Dubiose Praktiken

Drücker machen Jagd auf Kunden der EVO

Offenbach (tk) - Von den 145.000 Stromkunden der Energieversorgung Offenbach bekämen die Mitbewerber gern welche ab. Dabei greifen nicht alle zu den seriösen Mitteln, derer sich momentan die RWE-Tochter Süwag bedient.

Die hat in der Offenbacher Innenstadt Stände aufgebaut, um EVO-Kunden offensiv abzuwerben. Andere Stromanbieter arbeiten nicht mit einem solchen offenen Visier: Sie nutzen vielmehr den Bekanntheitsgrad des Platzhirsches für Täuschungsmanöver aus.

„Seit Monaten nehmen dubiose Praktiken von Energiediscountern zu“, klagt EVO-Sprecher Harald Hofmann. Nach seinen Informationen sind Drückerkolonnen in Stadt und Kreis unterwegs, die den Namen des örtlichen Grundversorgers ausnutzen, um mit Kunden ins Gespräch zu kommen. Für Hofmann eine besonders dreiste Anmache am Telefon: „Die geben sich wahrheitswidrig als ,ein Grundversorger der EVO’ aus und versprechen bessere Konditionen.“

Interesse als Zusage gewertet

Bejaht jemand die Frage, ob er Interesse habe, wird das bereits als Zusage gewertet. Ein paar Tage später kommt schon der Liefervertrag. Spätestens, wenn einer nach der Bankverbindung fragt, sollten die Alarmglocken läuten. Denn laut Hofmann sind die versprochenen Vorteile langfristig betrachtet oft keine. Oft steigen Preise nach der Mindestlaufzeit; versprochene Boni werden erst nach einem Jahr angerechnet; gibt es Probleme, ist Kontakt nur über teure Hotlines möglich.
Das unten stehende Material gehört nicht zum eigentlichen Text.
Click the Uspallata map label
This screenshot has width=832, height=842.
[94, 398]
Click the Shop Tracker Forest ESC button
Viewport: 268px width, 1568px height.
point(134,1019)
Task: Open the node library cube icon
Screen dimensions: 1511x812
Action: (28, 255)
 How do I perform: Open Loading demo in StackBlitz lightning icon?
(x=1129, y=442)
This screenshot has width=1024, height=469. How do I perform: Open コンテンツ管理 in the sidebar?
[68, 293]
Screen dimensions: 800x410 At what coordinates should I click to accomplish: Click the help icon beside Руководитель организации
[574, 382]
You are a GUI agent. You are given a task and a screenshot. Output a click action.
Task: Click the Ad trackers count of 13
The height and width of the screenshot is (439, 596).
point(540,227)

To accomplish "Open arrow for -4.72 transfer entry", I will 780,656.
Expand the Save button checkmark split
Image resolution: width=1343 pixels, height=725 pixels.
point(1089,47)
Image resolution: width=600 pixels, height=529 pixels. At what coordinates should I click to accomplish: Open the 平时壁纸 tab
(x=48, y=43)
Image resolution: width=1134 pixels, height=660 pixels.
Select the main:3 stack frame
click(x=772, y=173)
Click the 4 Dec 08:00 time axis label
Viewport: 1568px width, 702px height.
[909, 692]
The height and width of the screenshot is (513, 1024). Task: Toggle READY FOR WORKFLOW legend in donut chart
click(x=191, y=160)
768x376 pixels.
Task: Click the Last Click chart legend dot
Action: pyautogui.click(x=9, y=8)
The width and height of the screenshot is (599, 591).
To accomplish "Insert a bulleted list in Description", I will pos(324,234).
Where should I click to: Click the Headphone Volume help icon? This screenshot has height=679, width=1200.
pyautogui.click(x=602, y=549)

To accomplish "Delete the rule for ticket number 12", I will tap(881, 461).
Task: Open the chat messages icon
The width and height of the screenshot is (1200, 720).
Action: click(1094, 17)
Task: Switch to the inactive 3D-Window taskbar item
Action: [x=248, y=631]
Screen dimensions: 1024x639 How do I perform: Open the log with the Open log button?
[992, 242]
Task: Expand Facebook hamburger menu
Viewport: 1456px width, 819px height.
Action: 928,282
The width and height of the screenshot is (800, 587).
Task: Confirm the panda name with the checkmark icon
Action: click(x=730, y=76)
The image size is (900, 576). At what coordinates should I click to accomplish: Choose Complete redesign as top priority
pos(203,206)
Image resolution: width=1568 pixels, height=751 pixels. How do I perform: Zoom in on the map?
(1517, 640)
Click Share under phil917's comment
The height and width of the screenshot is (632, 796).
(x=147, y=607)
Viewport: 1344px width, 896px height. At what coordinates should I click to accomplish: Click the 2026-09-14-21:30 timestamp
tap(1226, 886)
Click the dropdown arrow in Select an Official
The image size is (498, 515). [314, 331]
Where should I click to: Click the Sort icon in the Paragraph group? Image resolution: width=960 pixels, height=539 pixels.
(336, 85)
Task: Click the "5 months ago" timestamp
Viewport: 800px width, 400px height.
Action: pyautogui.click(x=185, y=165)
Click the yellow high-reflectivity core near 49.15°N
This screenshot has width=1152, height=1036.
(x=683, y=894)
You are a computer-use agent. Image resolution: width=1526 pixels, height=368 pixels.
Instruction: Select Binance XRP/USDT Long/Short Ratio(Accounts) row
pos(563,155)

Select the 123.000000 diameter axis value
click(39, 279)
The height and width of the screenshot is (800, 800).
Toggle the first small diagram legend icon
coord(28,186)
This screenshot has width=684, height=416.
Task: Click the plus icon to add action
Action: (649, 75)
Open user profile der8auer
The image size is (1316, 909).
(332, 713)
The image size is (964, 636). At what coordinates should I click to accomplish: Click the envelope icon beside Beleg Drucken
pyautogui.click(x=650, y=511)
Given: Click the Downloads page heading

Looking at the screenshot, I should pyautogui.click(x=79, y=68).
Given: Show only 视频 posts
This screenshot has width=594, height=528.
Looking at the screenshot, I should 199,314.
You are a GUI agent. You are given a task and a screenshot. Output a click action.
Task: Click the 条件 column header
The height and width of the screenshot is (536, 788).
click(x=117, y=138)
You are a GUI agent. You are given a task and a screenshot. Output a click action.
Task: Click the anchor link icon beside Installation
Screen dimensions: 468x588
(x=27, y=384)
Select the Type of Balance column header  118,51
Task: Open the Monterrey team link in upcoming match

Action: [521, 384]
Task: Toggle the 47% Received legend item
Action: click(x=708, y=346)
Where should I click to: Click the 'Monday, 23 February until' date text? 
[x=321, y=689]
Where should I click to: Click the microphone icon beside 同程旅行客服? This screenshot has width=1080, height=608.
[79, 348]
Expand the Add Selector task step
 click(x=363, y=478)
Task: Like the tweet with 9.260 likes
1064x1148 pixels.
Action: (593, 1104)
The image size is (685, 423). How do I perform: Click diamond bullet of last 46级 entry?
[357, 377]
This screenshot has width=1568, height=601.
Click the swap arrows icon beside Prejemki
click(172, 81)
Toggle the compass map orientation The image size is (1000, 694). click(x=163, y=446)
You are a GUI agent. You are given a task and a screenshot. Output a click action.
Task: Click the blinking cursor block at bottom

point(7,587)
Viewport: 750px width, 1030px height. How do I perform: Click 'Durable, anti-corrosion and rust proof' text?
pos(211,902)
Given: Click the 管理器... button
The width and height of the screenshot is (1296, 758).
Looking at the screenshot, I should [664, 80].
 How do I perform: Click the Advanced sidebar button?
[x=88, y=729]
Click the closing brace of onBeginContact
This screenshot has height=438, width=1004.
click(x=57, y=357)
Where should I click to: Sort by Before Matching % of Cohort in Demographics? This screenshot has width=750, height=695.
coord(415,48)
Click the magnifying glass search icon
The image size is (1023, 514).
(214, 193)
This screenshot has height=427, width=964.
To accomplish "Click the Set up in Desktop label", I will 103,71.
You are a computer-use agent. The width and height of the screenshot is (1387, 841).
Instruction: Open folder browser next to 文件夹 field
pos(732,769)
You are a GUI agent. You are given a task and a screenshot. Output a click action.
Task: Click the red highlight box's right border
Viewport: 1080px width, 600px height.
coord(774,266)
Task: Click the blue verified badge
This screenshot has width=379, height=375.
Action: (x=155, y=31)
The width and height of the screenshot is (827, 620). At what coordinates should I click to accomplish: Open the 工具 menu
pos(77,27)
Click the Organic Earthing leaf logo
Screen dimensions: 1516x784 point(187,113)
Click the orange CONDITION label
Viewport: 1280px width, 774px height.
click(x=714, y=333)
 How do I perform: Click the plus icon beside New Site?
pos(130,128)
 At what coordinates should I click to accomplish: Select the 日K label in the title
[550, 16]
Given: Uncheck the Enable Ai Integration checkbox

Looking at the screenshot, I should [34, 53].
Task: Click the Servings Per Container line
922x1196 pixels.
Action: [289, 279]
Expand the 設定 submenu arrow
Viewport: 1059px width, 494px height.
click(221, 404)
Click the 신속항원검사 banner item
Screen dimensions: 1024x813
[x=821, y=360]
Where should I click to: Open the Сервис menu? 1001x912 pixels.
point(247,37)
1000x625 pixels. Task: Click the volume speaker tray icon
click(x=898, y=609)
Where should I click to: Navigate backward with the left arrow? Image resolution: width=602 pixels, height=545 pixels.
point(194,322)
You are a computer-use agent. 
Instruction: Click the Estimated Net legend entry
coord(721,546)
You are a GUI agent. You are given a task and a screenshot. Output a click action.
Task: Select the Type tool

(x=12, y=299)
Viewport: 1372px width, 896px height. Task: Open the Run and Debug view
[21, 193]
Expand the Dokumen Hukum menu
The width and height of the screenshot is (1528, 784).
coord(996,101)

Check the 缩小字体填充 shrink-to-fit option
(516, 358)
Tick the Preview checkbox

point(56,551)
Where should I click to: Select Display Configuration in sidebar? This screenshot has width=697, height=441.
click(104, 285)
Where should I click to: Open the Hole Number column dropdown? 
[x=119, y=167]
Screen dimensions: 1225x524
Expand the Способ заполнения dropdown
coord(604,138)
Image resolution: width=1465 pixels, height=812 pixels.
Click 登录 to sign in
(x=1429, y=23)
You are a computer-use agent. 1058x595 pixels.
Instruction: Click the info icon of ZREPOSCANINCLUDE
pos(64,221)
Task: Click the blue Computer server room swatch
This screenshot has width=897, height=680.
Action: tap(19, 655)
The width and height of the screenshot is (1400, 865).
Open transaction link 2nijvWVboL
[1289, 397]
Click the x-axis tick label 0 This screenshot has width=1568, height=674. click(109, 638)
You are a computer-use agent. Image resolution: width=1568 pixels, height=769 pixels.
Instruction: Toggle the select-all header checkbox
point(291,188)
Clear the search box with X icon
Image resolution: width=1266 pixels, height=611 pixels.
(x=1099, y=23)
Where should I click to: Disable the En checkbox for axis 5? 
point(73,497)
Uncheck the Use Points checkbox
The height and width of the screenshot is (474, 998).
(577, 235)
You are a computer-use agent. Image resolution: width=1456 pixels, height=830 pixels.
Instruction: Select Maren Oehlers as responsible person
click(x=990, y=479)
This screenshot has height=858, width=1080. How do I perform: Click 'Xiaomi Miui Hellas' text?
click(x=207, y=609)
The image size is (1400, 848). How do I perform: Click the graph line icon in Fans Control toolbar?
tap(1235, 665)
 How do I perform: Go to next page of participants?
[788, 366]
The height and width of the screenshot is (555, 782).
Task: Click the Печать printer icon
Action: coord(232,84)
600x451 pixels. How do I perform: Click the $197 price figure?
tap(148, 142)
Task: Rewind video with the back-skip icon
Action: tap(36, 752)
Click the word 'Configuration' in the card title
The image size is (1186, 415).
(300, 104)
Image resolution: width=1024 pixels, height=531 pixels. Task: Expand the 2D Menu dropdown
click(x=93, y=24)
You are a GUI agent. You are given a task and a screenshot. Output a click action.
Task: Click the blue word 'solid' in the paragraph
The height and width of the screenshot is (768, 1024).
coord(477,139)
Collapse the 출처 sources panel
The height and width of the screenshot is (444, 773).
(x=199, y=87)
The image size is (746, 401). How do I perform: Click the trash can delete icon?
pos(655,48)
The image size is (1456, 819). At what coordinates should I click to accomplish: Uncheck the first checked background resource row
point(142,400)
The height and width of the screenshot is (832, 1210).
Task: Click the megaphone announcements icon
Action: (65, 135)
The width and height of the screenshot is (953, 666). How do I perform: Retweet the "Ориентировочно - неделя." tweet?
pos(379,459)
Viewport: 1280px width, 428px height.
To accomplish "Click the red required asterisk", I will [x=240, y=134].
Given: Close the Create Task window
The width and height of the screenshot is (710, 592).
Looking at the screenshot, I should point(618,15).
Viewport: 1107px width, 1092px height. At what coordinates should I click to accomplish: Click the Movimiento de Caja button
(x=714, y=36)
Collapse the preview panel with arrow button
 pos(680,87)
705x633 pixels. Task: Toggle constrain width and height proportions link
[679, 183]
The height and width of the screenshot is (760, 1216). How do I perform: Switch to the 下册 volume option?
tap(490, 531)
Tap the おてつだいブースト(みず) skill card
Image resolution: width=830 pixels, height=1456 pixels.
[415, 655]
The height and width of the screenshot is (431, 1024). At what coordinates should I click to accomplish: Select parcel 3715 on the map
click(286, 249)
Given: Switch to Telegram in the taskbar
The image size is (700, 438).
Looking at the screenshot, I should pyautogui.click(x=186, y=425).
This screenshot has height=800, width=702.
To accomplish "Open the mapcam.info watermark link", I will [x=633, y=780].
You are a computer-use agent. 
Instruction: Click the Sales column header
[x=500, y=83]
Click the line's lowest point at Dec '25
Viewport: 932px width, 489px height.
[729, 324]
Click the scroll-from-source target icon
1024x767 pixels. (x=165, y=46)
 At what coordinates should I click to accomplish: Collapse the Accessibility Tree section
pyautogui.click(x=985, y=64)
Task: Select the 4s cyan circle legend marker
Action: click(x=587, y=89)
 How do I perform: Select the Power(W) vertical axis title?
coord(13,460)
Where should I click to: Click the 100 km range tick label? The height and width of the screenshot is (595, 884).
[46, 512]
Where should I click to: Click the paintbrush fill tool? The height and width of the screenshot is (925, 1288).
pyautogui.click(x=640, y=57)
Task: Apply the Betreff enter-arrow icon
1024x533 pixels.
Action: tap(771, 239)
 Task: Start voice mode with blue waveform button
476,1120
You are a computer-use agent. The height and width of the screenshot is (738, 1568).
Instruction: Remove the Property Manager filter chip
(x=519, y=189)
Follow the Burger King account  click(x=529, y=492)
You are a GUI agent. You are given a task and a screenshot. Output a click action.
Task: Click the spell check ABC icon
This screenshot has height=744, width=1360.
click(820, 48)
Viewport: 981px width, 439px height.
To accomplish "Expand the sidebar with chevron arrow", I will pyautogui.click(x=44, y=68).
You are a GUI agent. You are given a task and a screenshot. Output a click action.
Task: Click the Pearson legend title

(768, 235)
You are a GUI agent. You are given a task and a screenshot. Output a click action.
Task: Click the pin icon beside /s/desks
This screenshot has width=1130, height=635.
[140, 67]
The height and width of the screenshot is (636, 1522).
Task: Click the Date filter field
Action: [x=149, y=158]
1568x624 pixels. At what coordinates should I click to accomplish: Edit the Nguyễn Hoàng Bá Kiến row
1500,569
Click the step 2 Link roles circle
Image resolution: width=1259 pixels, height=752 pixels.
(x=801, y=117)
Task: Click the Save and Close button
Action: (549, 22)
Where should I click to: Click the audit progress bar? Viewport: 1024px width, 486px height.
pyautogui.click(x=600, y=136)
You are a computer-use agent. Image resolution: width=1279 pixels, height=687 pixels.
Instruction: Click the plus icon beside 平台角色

Der EVO-Sprecher erinnert an den Fall Teldafax: Bundesweit mussten 750.000 Kunden Vorauszahlungen bis zu 1000 Euro abschreiben, als der Internet-Stromer in die Insolvenz rutschte. Hofmann betont, dass die EVO keine Haustürgeschäfte tätige. Mitarbeiter, die Serviceleistungen zu erbringen hätten, könnten sich immer ausweisen. Kunden sollten sich bei Zweifeln nicht scheuen, die kostenlose Nummer 0800/9181499 anzurufen.

Was die namentlich bekannten unseriösen Konkurrenten angeht, wird beim Offenbacher Versorger gerade geprüft, ob es sich lohnt, rechtliche Schritte einzuleiten.